This is a photo of me sitting on ‘Nine Arch Bridge’ in Demodara Sri Lanka. Also called ‘the Bridge in the Sky’, it was built entirely by local labour and completed in 1919 despite a shortage of steel that was reallocated to World War I efforts. People rallied together to build the bridge with stone bricks and cement. What struck me most about Sri Lanka was their warmth and sense of community, and how everyone looked out for each other.
The buzz around Chris Hemsworth’s documentary A Road Trip to Remember continues as he touches more lives and offers new hope to people who have been diagnosed with Alzheimer’s, and their families.
If you haven’t yet seen the film, here’s the link to the trailer. It is currently streaming on Disney+.
In the meantime, click here to listen to my ABC interview at the preview screening of the documentary, and watch my conversation about Reminiscence Therapy on Channel 7’s Weekend Sunrise here.
The overriding message from the documentary — which is supported by decades of research in psychology, neurology and public health — is that people are more powerful than pills. Supportive social relationships can do what no drug has yet been able to accomplish. Warm friendships, meaningful conversations, and a sense of belonging strengthen the brain’s resilience. They stimulate memory, boost mood, and help preserve the abilities people value most.
Why is this?
Human contact activates multiple parts of the brain at once — areas involved in language, emotion, attention, and problem-solving. Sharing stories requires memory. Laughing together lowers stress hormones. Feeling understood and valued increases motivation and confidence.
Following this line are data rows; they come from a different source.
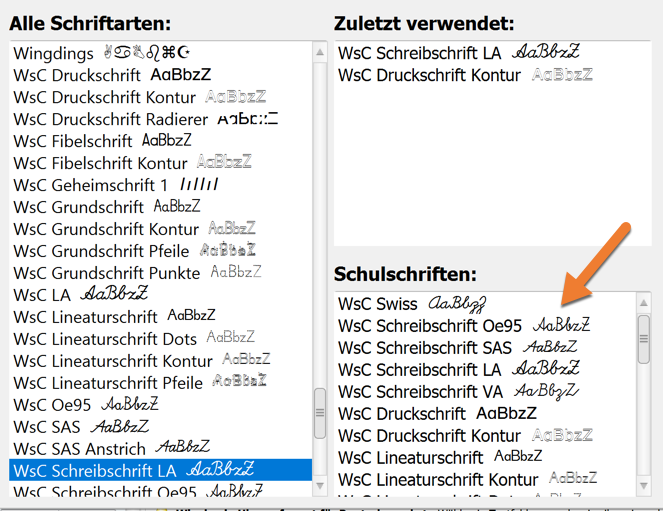Select WsC Schreibschrift LA under Zuletzt verwendet
This screenshot has height=511, width=663.
point(419,53)
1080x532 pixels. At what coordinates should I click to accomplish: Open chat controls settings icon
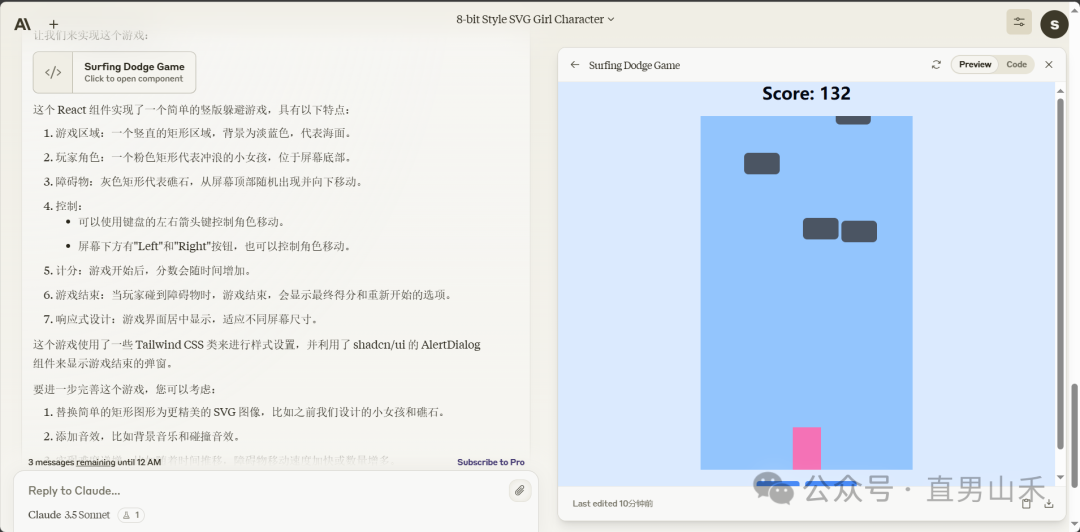tap(1019, 23)
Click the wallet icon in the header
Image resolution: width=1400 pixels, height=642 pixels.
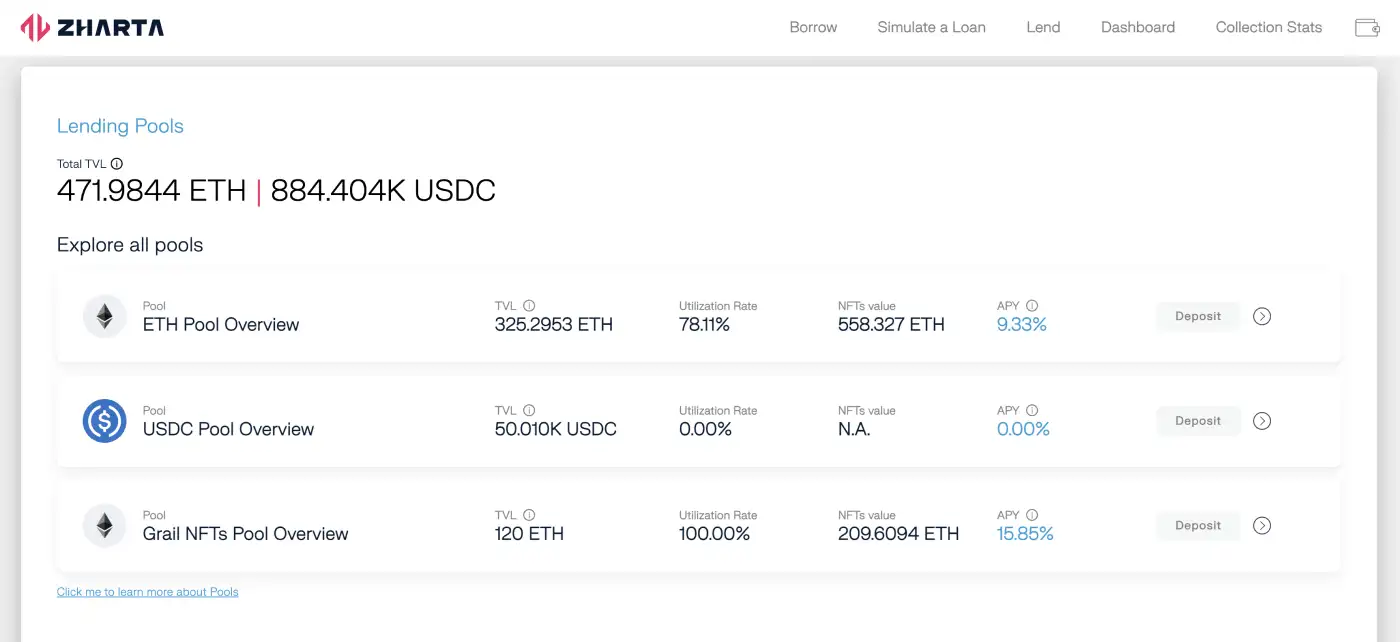[1367, 28]
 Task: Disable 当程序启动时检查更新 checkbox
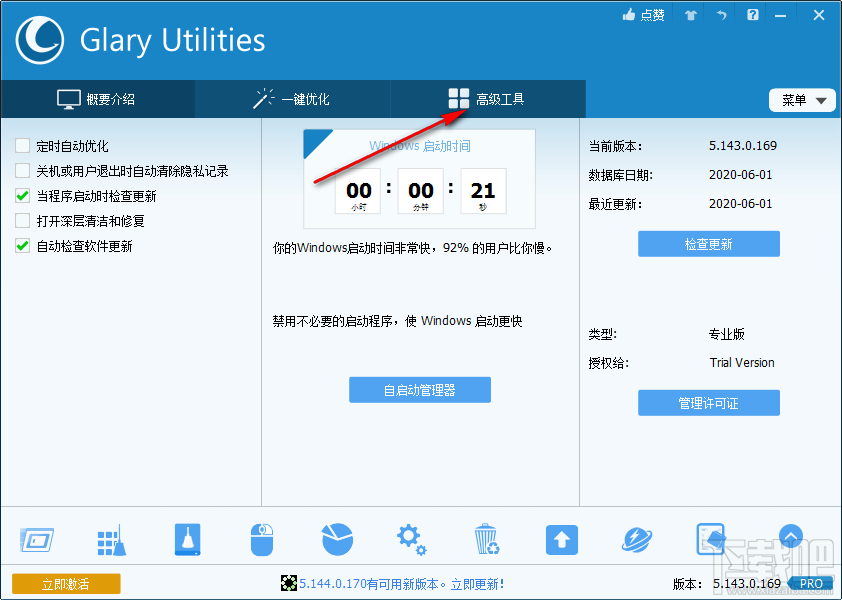(x=20, y=195)
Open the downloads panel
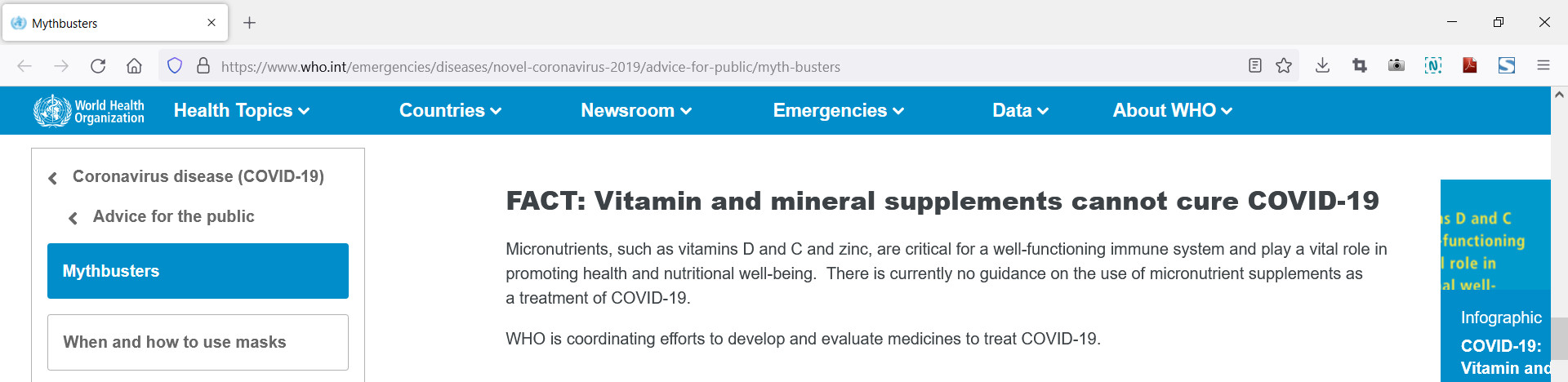 coord(1322,66)
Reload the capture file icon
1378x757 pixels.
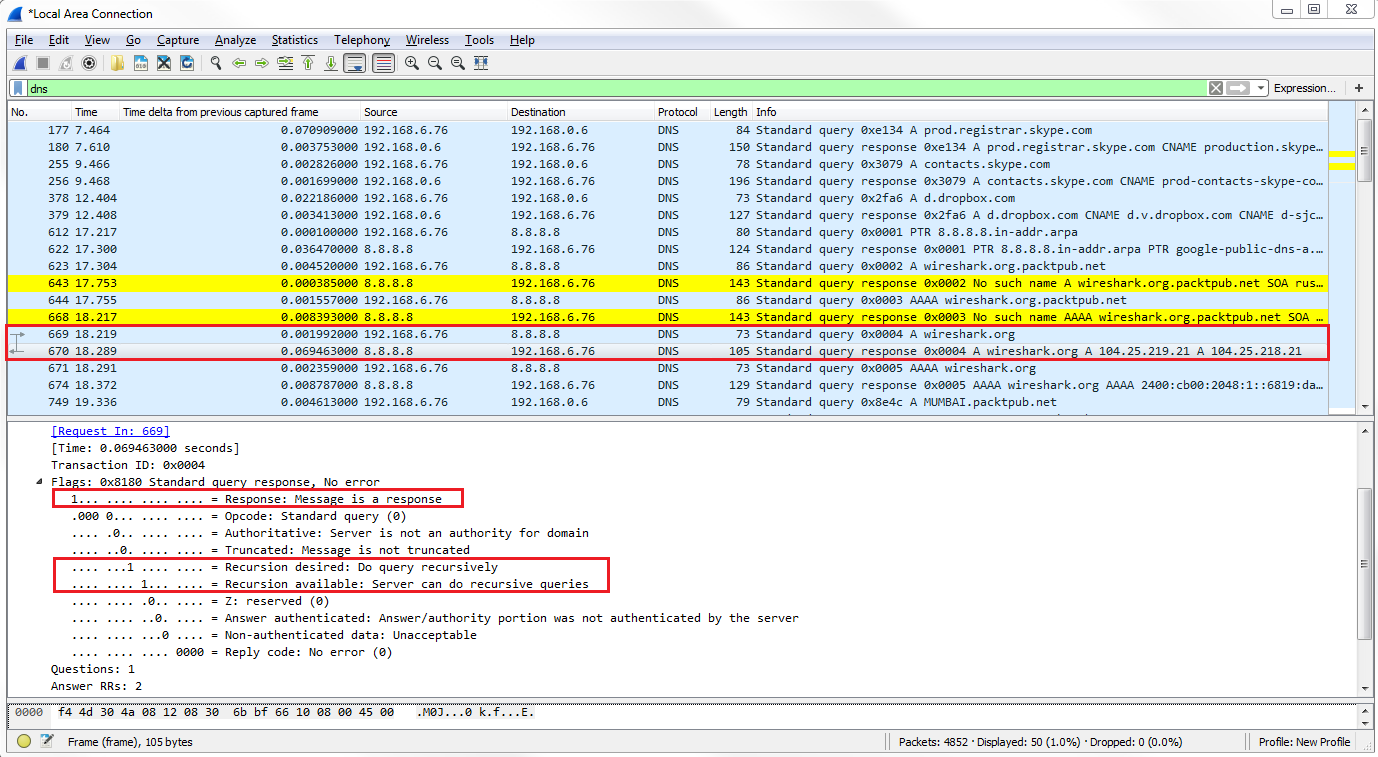coord(187,63)
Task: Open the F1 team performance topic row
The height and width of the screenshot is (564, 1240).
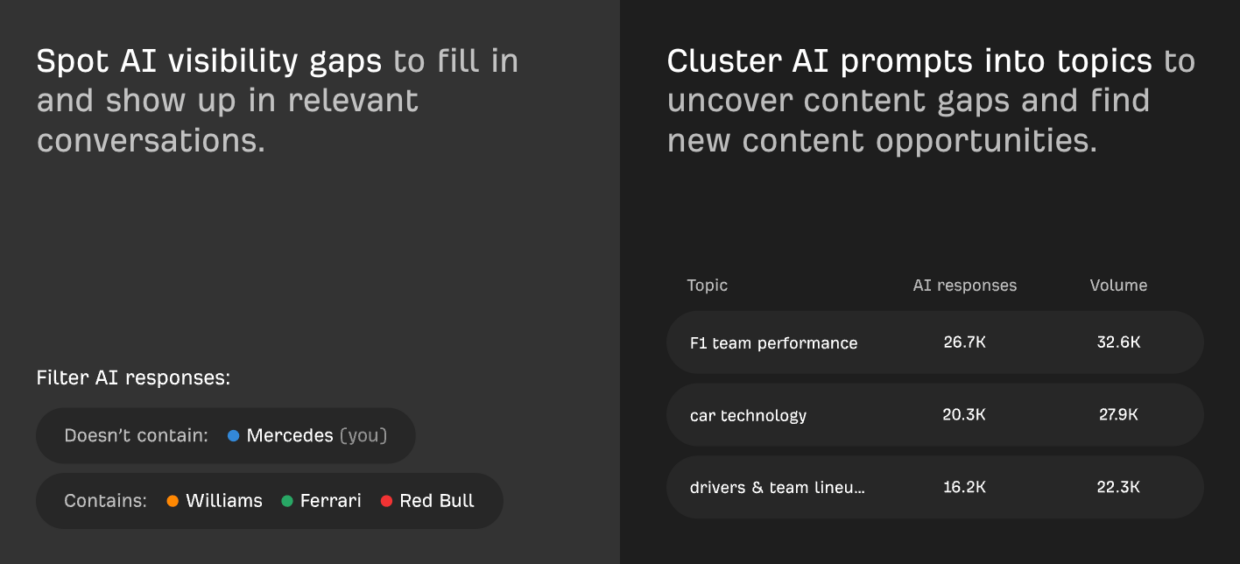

These experiences encourage the brain to stay active in a way that medication simply cannot replicate.
For a person living with dementia, having a confidante — someone who listens without rushing, who helps make sense of the world — can be life-changing. Friendships maintain identity: they remind someone who they are beyond their diagnosis. Participation in community activities, whether a choir, a church group, or a neighbourhood gathering, provides rhythm, purpose, and joy. These are not small comforts; they are essential forms of cognitive nourishment.
The most effective ‘treatment plan’ is not put together in a pharmacy or doctor’s surgery, but in the living rooms, cafés, and community centres where real connection happens.
If you want to support someone with dementia, start with presence. Offer conversation. Share a meal. Invite them in. In the end, it’s the human bond — not a bottle — that most powerfully protects the mind.